Logistic regression models were adjusted for age, sex, exercise status, smoking status, alcohol intake, body mass index, and PC1 and PC2.

GWAS, genome-wide association study; MHNW, metabolically healthy normal weight; MUHNW, metabolically unhealthy normal weight; MHO, metabolically healthy obese; MUHO, metabolically unhealthy obese; Chr, chromosome; SNP, single-nucleotide polymorphism; MAF, minor allele frequency; OR, odds radio; CI, confidence interval.

The results of the model 1 and model 2 GWASs are illustrated in a Miami plot (Fig. 1), a format recently developed at Michigan University to describe two comparable GWAS results. We observed genome-wide significant association clusters of GCKR, ABCB11, CDKAL1, LPL, CDKN2B, NT5C2, APOA5, CETP, and APOC1 in model 1 (upper plot) and LPL, APOA5, and CETP in model 2 (lower plot).

Figure 1.

Figure 1

Miami plot of the GWASs for model 1 (MHNW versus MUHNW) and model 2 (MHO versus MUHO). SNP locations are plotted on the x-axis according to their chromosomal position. The −log10(p-values) derived from the logistic regression analysis are plotted on the y-axis. The p-values were adjusted for age, sex, exercise status, smoking status, alcohol intake, body mass index, and PC1 and PC2. The horizontal red line indicates the formal threshold for genome-wide significance at p = 5.00 × 10−8. GWASs, genome-wide association studies; MHNW, metabolically healthy normal weight; MUHNW, metabolically unhealthy normal weight; MHO, metabolically healthy obese; MUHO, metabolically unhealthy obese; PC, principle component; SNP, single-nucleotide polymorphism. The figure was generated using EasyStrata version 8.6 (http://www.genepi-regensburg.de/easystrata).

Discussion

Our study aimed to identify the genetic variations that differentiated the MHO phenotype from the MUHNW phenotype. Determining the genetic characteristics associated with the MHO and MUHNW phenotypes will enable us to pinpoint the biological mechanisms driving these two paradoxical conditions and develop approaches to prevent cardiometabolic diseases. Over the past decade, several genomic studies have identified numerous genetic variants associated with adiposity in the context of a favourable cardiometabolic profile; many of these loci are located in or near genes involved in adipogenesis, fat distribution, and insulin signalling18,19. However, few studies have fully utilised genome-wide genetic variants to characterise the MHO and MUHNW phenotypes. Furthermore, the majority of genetic studies have analysed populations of European ancestry, and limited data are available from Asian populations.

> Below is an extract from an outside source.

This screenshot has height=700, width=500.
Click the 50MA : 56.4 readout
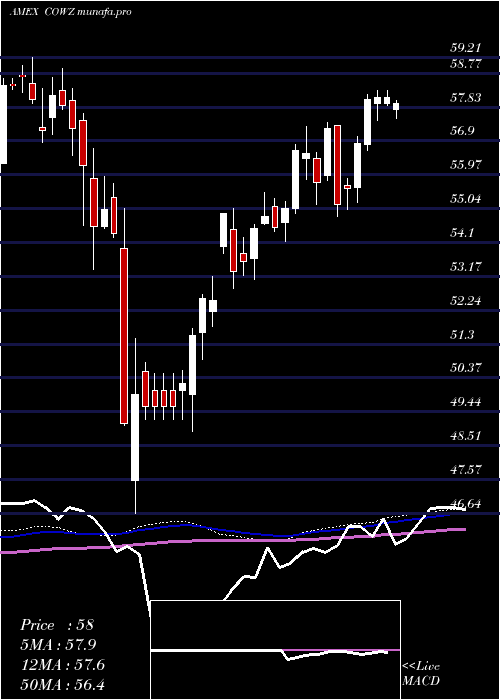click(62, 685)
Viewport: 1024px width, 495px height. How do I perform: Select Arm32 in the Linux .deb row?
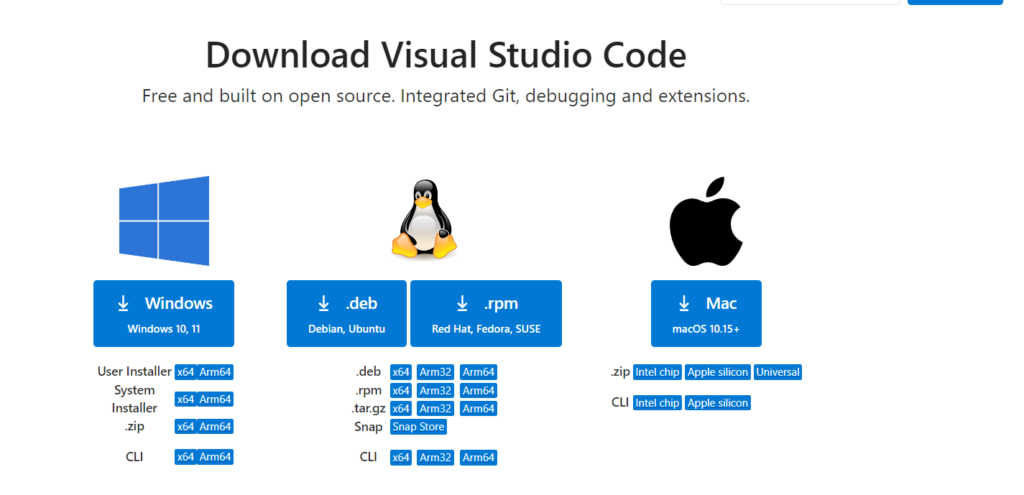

We found that LPL, APOA5, and CETP were associated with metabolically unhealthy phenotypes among both normal weight and obese individuals. These three genes are related to lipid metabolism. LPL, located on 8p21.3, encodes a key lipolysis regulator. In addition, LPL may link insulin resistance to atherosclerosis because it controls the delivery of free fatty acids to muscles, adipose tissues, and vascular wall macrophages26. APOA5, a member of the APOA4/APOC3/APOA1 gene cluster, is located on chromosome 11q23.3 and plays important roles in lipid metabolism, particularly for triglycerides (TGs) and TG-rich lipoproteins. There is considerable evidence supporting the association between APOA5 SNPs, such as rs662799 and rs651821, and an increased risk of obesity and metabolic syndrome27. Consistent with previous results, we found that rs662799 and rs651821 in APOA5 were associated with metabolically unhealthy phenotypes. CETP, located on chromosome 16q13, encodes the CETP protein that shuttles TGs and cholesteryl ester between lipoproteins28. The expression of CETP genetic variants has been associated with variations in high-density lipoprotein cholesterol (HDL-C) levels in various ethnic groups29. Our results support the link between certain genetic variants and metabolically unhealthy phenotypes.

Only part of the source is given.